Leigh and others went door-to-door explaining what the ballot was, what it would look like, who were the people involved, and how it should be marked. They then had to set up polling places, but no government building would let them use their facilities. Many of the polling places ultimately were set up in local grocery stores, churches, and beauty parlors, with big signs out front saying “Vote Here.”
The Mississippi power structure saw it as a joke, until they realized how seriously people were taking it. Over 80,000 votes were cast in the 1963 Freedom Vote, even though there were only 12,000 registered Black voters in the state at the time. Part of the work in Hattiesburg was mobilizing for a “Freedom Day” mass attempt at voter registration. The day demonstrated to local people two things, recalled Leigh. “One, that when you start becoming relevant, that’s when you start becoming dangerous. And secondly, it was also demonstrated to them as an educational thing, that the power structure wasn’t going to give in an inch in any way, shape, form, or fashion and that other methods would have to be used to deal with them.”

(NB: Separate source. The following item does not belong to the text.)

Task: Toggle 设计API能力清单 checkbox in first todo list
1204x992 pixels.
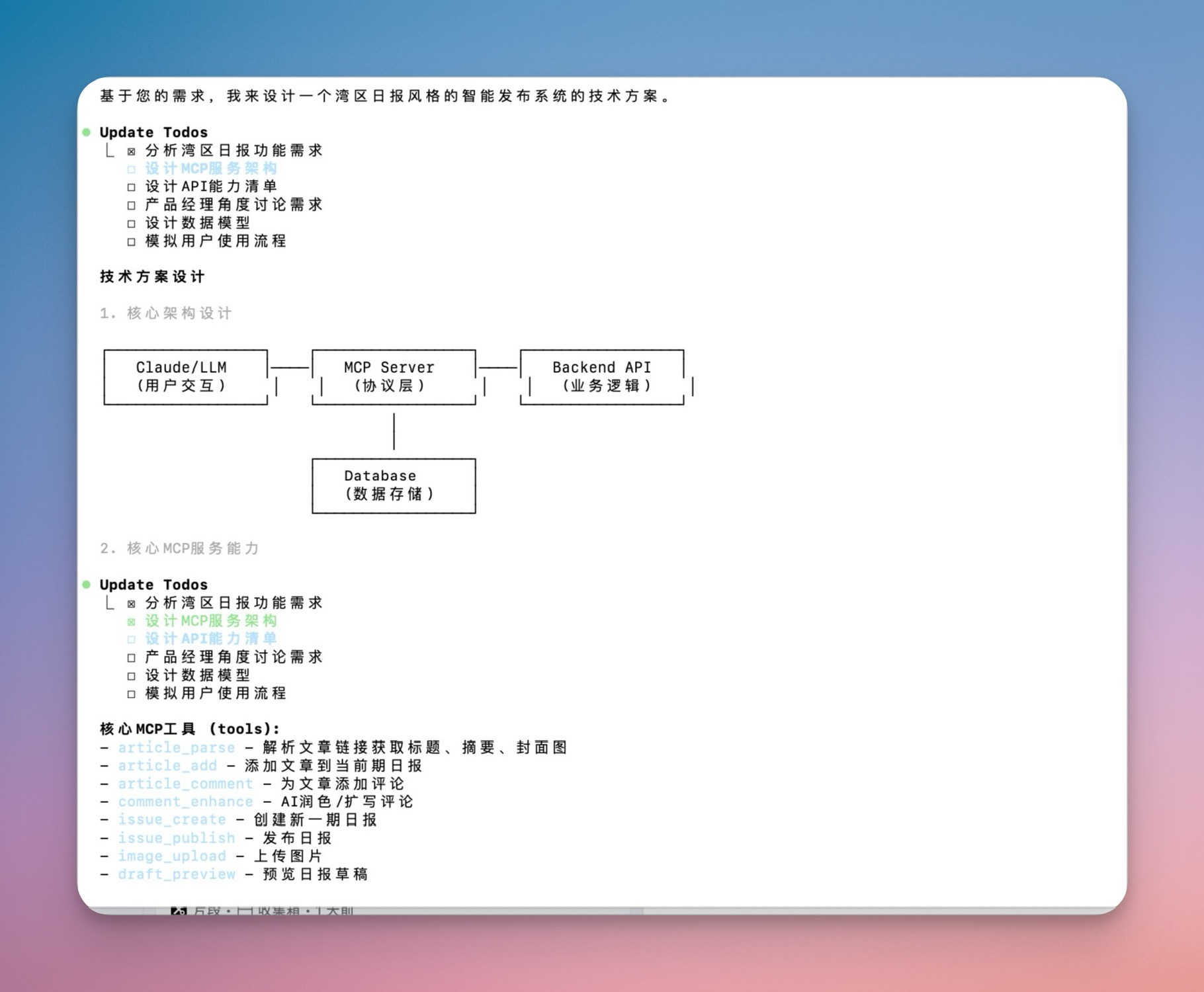Action: tap(132, 187)
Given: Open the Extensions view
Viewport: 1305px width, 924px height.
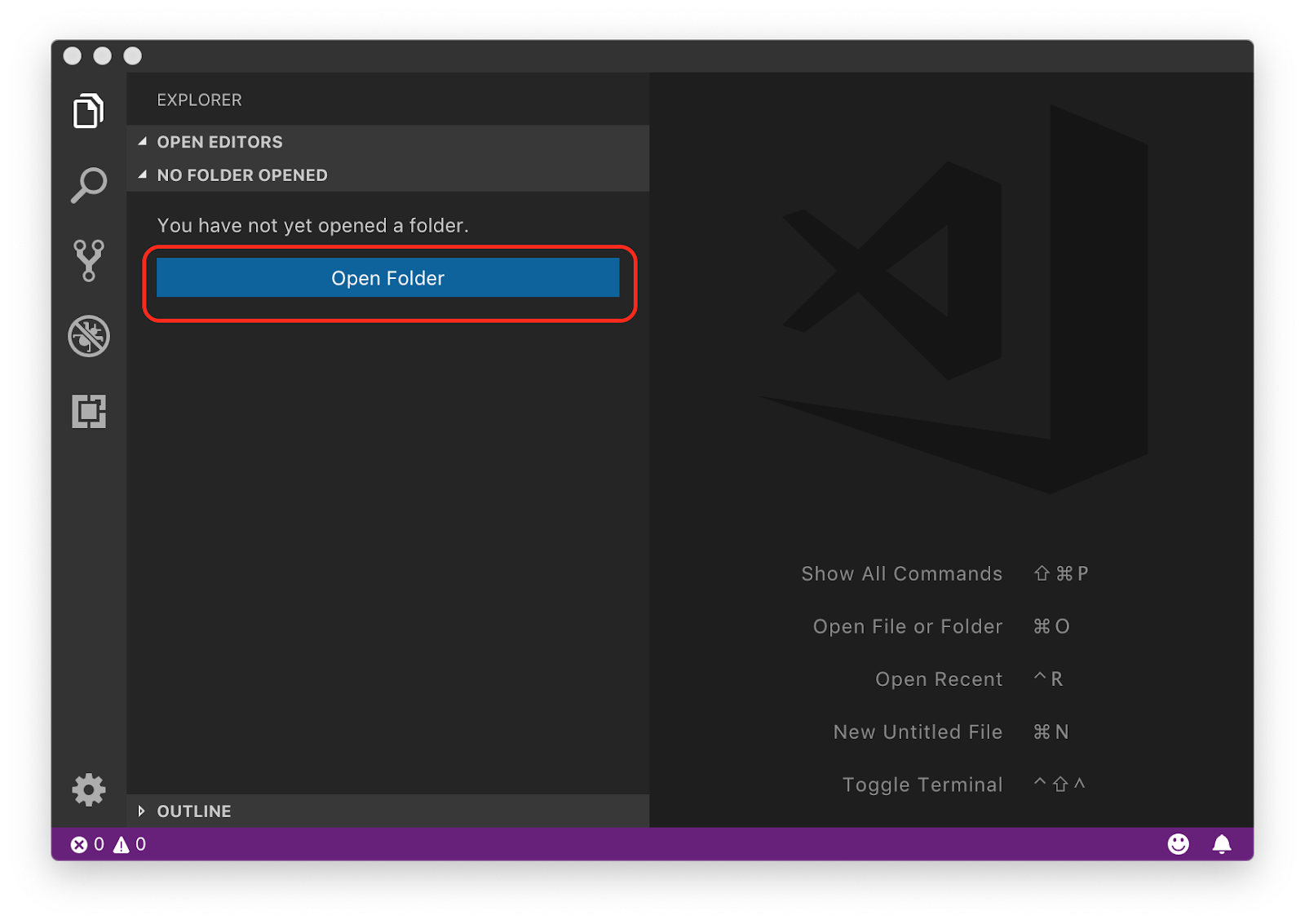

Galvanized by Freedom Day and the organizing work that local people had been doing for years, Hattiesburg became SNCC’s largest site for Freedom Summer activity in 1964. Sandy Leigh was the Project Director, coordinating operations from 507 Mobile St. and Vernon Dahmer’s farm. More than 80 volunteers came down to Hattiesburg for Freedom Summer. There were six Freedom Schools, two community centers, a Freedom Library with five branches, and a complex system of neighborhood committees that organized food for SNCC workers and the families that cared for them. Sheila Michaels remembered, “Cordell Reagon had said to me…‘In community organizing, there are two people in a town who you really need to have interested in it. And I mean, they really have to be with you… the beautician and the midwife.’ And he said, ‘If you have those two, you have-.’ And we had the beautician. We had the midwife. And we had the doctor. And we had a schoolteacher.”
After Freedom Summer and campaigning with the MFDP on the issues of police brutality, economics, and the exclusion of the poor from the justice, Leigh went on to become the assistant director of the MFDP’s office in Washington. “He had [a] background in knowing how to run things, and he was efficient,” said Michaels.
John Dittmer, Local People: The Struggle for Civil Rights in Mississippi (Urbana: University of Illinois Press, 1994).
Interview with Sandy Leigh by Anne Romaine, November 8, , Anne Romaine Papers, Wisconsin Historical Society.
Interview with Sheila Michaels by Charles Bolton, June 5, 1999, Center for Oral History and Cultural Heritage, The University of Southern Mississippi.
“Mississippi Staff, May 1964,” Civil Rights Movement Veterans, Tougaloo College.
“Mississippi Project 1964-1965,” Civil Rights Movement Veterans, Tougaloo College.
WATS Line, July 21, 1964, Civil Rights Movement Veterans, Tougaloo College.